Records from a collection:
start
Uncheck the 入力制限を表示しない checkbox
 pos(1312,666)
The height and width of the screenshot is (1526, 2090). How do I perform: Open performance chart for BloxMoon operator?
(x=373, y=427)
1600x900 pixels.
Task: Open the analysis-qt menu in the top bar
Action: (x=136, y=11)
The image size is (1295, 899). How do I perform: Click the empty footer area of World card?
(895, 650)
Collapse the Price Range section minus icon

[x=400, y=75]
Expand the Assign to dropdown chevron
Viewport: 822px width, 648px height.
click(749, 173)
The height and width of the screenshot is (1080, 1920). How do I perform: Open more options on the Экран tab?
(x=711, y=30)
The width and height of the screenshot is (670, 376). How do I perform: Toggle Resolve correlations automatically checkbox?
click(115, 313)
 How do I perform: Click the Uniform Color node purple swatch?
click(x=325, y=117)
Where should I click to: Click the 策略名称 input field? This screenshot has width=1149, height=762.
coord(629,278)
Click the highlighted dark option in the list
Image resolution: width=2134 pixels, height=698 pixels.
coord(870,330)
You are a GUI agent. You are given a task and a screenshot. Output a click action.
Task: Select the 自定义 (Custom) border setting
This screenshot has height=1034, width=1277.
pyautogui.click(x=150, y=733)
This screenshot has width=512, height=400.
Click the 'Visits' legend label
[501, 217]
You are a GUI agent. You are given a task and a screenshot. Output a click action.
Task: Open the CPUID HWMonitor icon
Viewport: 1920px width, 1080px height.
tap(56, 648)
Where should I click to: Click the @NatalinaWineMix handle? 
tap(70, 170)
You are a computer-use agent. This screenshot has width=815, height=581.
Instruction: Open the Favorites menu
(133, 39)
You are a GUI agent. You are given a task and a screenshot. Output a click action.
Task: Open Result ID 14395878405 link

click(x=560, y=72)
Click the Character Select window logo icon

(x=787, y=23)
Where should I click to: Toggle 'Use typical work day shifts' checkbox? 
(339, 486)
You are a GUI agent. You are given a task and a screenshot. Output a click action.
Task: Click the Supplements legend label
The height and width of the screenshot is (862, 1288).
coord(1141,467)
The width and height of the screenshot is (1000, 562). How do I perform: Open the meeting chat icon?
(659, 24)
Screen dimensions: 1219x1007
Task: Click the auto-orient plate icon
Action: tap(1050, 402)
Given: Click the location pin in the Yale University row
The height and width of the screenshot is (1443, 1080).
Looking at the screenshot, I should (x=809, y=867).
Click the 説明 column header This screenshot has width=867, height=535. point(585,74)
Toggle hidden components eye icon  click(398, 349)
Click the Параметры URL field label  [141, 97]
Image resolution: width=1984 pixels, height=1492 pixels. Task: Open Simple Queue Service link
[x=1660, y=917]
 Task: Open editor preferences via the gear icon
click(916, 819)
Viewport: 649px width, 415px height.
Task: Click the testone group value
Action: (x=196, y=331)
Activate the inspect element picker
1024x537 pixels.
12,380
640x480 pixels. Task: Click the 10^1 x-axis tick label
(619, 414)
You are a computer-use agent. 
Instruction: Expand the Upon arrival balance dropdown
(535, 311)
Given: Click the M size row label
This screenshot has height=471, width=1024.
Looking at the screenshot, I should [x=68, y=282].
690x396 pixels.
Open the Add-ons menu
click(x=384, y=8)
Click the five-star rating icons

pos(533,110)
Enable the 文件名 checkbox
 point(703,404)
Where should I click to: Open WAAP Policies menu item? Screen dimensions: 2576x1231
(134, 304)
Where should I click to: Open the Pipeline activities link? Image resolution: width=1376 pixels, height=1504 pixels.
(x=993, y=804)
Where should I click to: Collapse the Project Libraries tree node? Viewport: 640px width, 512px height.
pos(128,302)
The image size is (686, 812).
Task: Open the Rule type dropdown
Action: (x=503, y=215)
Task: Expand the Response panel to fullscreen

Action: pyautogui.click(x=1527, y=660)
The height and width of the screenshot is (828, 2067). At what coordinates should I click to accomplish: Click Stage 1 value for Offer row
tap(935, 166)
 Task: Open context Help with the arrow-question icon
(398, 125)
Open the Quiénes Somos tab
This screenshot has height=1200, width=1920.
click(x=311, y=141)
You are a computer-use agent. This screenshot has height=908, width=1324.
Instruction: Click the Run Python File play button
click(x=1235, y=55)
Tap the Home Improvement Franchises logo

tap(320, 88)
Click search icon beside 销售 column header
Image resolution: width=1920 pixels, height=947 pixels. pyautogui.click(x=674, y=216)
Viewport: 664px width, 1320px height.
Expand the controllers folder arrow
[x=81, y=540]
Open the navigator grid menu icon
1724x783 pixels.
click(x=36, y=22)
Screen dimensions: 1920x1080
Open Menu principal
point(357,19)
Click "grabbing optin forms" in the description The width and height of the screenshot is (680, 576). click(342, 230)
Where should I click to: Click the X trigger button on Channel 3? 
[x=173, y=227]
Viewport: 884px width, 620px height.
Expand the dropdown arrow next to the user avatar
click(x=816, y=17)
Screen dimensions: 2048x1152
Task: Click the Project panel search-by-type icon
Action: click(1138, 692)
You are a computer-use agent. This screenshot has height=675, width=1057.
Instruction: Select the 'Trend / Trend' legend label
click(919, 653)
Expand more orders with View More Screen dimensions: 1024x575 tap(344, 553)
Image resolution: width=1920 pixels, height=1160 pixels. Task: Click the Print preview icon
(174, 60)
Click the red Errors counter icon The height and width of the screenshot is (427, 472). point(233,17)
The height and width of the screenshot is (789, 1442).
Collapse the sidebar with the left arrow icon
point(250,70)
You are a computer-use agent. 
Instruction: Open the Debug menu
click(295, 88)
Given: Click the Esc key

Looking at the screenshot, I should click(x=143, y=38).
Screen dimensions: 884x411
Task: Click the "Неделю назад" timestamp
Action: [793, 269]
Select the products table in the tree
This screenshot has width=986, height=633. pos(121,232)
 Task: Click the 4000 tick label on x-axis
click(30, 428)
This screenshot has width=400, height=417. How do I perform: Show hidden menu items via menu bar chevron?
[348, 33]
end
• [Work to complete] Revise the items above by replacing every occurrence of "GUI agent" with "screen agent", and leave everything else unchanged.

• [The solution]
Uncheck the 入力制限を表示しない checkbox
 pos(1312,666)
The height and width of the screenshot is (1526, 2090). How do I perform: Open performance chart for BloxMoon operator?
(x=373, y=427)
1600x900 pixels.
Task: Open the analysis-qt menu in the top bar
Action: (x=136, y=11)
The image size is (1295, 899). How do I perform: Click the empty footer area of World card?
(895, 650)
Collapse the Price Range section minus icon

[x=400, y=75]
Expand the Assign to dropdown chevron
Viewport: 822px width, 648px height.
click(749, 173)
The height and width of the screenshot is (1080, 1920). How do I perform: Open more options on the Экран tab?
(x=711, y=30)
The width and height of the screenshot is (670, 376). How do I perform: Toggle Resolve correlations automatically checkbox?
click(115, 313)
 How do I perform: Click the Uniform Color node purple swatch?
click(x=325, y=117)
Where should I click to: Click the 策略名称 input field? This screenshot has width=1149, height=762.
coord(629,278)
Click the highlighted dark option in the list
Image resolution: width=2134 pixels, height=698 pixels.
coord(870,330)
You are a screen agent. You are given a task and a screenshot. Output a click action.
Task: Select the 自定义 (Custom) border setting
This screenshot has height=1034, width=1277.
pyautogui.click(x=150, y=733)
This screenshot has width=512, height=400.
Click the 'Visits' legend label
[501, 217]
You are a screen agent. You are given a task and a screenshot. Output a click action.
Task: Open the CPUID HWMonitor icon
Viewport: 1920px width, 1080px height.
tap(56, 648)
Where should I click to: Click the @NatalinaWineMix handle? 
tap(70, 170)
You are a computer-use agent. This screenshot has width=815, height=581.
Instruction: Open the Favorites menu
(133, 39)
You are a screen agent. You are given a task and a screenshot. Output a click action.
Task: Open Result ID 14395878405 link

click(x=560, y=72)
Click the Character Select window logo icon

(x=787, y=23)
Where should I click to: Toggle 'Use typical work day shifts' checkbox? 
(339, 486)
You are a screen agent. You are given a task and a screenshot. Output a click action.
Task: Click the Supplements legend label
The height and width of the screenshot is (862, 1288).
coord(1141,467)
The width and height of the screenshot is (1000, 562). How do I perform: Open the meeting chat icon?
(659, 24)
Screen dimensions: 1219x1007
Task: Click the auto-orient plate icon
Action: tap(1050, 402)
Given: Click the location pin in the Yale University row
The height and width of the screenshot is (1443, 1080).
Looking at the screenshot, I should (x=809, y=867).
Click the 説明 column header This screenshot has width=867, height=535. point(585,74)
Toggle hidden components eye icon  click(398, 349)
Click the Параметры URL field label  [141, 97]
Image resolution: width=1984 pixels, height=1492 pixels. Task: Open Simple Queue Service link
[x=1660, y=917]
 Task: Open editor preferences via the gear icon
click(916, 819)
Viewport: 649px width, 415px height.
Task: Click the testone group value
Action: (x=196, y=331)
Activate the inspect element picker
1024x537 pixels.
12,380
640x480 pixels. Task: Click the 10^1 x-axis tick label
(619, 414)
You are a computer-use agent. 
Instruction: Expand the Upon arrival balance dropdown
(535, 311)
Given: Click the M size row label
This screenshot has height=471, width=1024.
Looking at the screenshot, I should [x=68, y=282].
690x396 pixels.
Open the Add-ons menu
click(x=384, y=8)
Click the five-star rating icons

pos(533,110)
Enable the 文件名 checkbox
 point(703,404)
Where should I click to: Open WAAP Policies menu item? Screen dimensions: 2576x1231
(134, 304)
Where should I click to: Open the Pipeline activities link? Image resolution: width=1376 pixels, height=1504 pixels.
(x=993, y=804)
Where should I click to: Collapse the Project Libraries tree node? Viewport: 640px width, 512px height.
pos(128,302)
The image size is (686, 812).
Task: Open the Rule type dropdown
Action: (x=503, y=215)
Task: Expand the Response panel to fullscreen

Action: pyautogui.click(x=1527, y=660)
The height and width of the screenshot is (828, 2067). At what coordinates should I click to accomplish: Click Stage 1 value for Offer row
tap(935, 166)
 Task: Open context Help with the arrow-question icon
(398, 125)
Open the Quiénes Somos tab
This screenshot has height=1200, width=1920.
click(x=311, y=141)
You are a computer-use agent. This screenshot has height=908, width=1324.
Instruction: Click the Run Python File play button
click(x=1235, y=55)
Tap the Home Improvement Franchises logo

tap(320, 88)
Click search icon beside 销售 column header
Image resolution: width=1920 pixels, height=947 pixels. pyautogui.click(x=674, y=216)
Viewport: 664px width, 1320px height.
Expand the controllers folder arrow
[x=81, y=540]
Open the navigator grid menu icon
1724x783 pixels.
click(x=36, y=22)
Screen dimensions: 1920x1080
Open Menu principal
point(357,19)
Click "grabbing optin forms" in the description The width and height of the screenshot is (680, 576). click(342, 230)
Where should I click to: Click the X trigger button on Channel 3? 
[x=173, y=227]
Viewport: 884px width, 620px height.
Expand the dropdown arrow next to the user avatar
click(x=816, y=17)
Screen dimensions: 2048x1152
Task: Click the Project panel search-by-type icon
Action: click(1138, 692)
You are a computer-use agent. This screenshot has height=675, width=1057.
Instruction: Select the 'Trend / Trend' legend label
click(919, 653)
Expand more orders with View More Screen dimensions: 1024x575 tap(344, 553)
Image resolution: width=1920 pixels, height=1160 pixels. Task: Click the Print preview icon
(174, 60)
Click the red Errors counter icon The height and width of the screenshot is (427, 472). point(233,17)
The height and width of the screenshot is (789, 1442).
Collapse the sidebar with the left arrow icon
point(250,70)
You are a computer-use agent. 
Instruction: Open the Debug menu
click(295, 88)
Given: Click the Esc key

Looking at the screenshot, I should click(x=143, y=38).
Screen dimensions: 884x411
Task: Click the "Неделю назад" timestamp
Action: [793, 269]
Select the products table in the tree
This screenshot has width=986, height=633. pos(121,232)
 Task: Click the 4000 tick label on x-axis
click(30, 428)
This screenshot has width=400, height=417. How do I perform: Show hidden menu items via menu bar chevron?
[348, 33]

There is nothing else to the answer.